- **Objective**
Return each line of the data that contains the string "icon". Case counts.

- **Material to process**
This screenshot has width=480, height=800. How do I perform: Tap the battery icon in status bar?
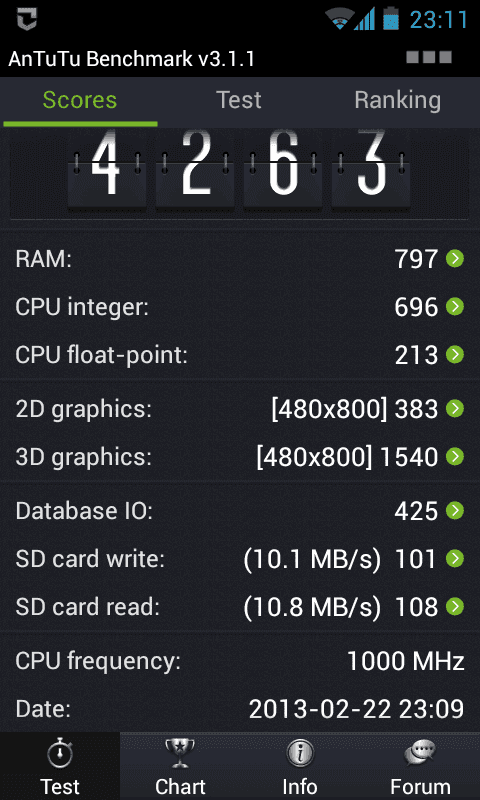tap(391, 19)
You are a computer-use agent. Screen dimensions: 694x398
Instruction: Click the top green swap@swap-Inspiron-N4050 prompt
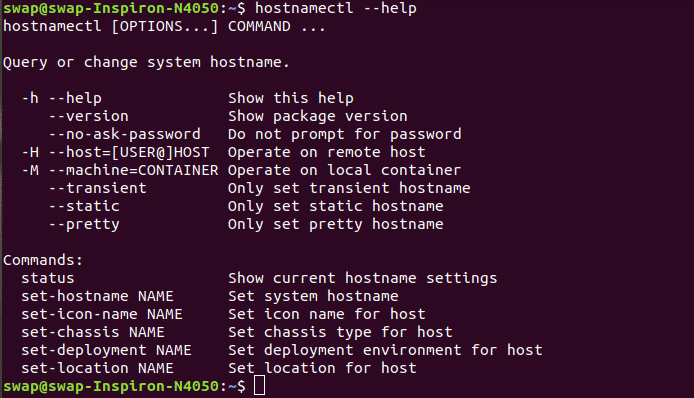[111, 8]
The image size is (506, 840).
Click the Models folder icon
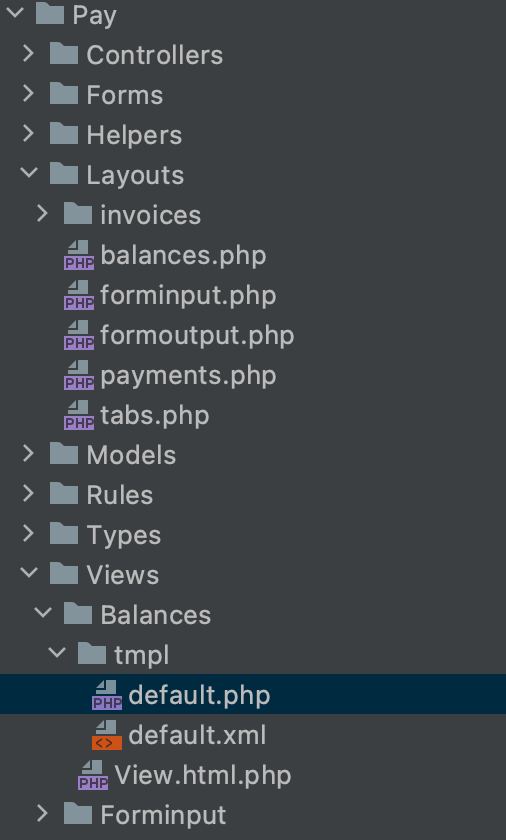click(x=64, y=455)
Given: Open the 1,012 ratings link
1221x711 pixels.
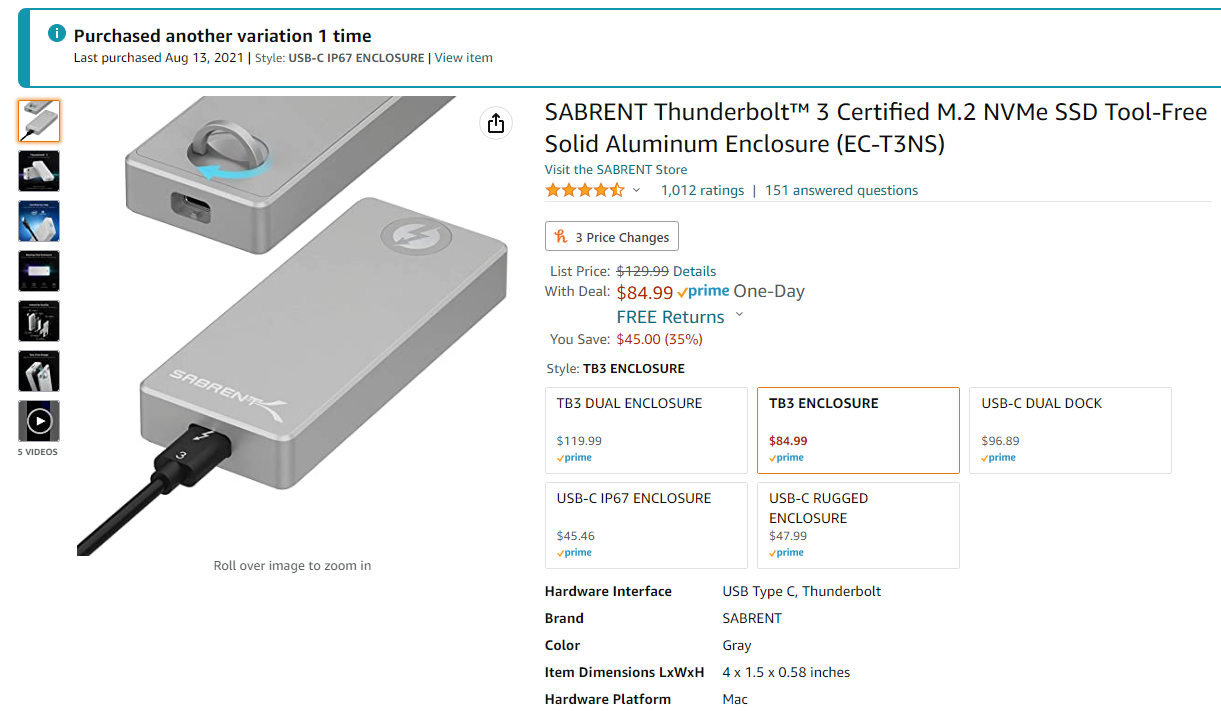Looking at the screenshot, I should (x=702, y=190).
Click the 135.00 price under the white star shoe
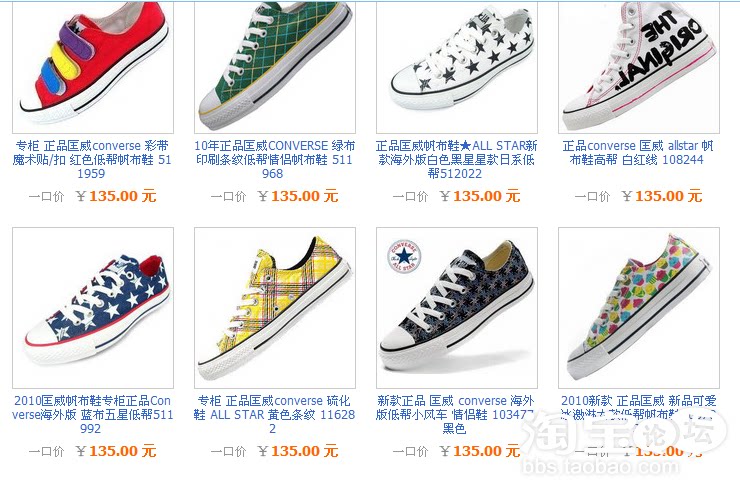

- **Output for this exercise**
This screenshot has width=480, height=800. How do I perform: Tap the battery icon in status bar?
Click the Models folder icon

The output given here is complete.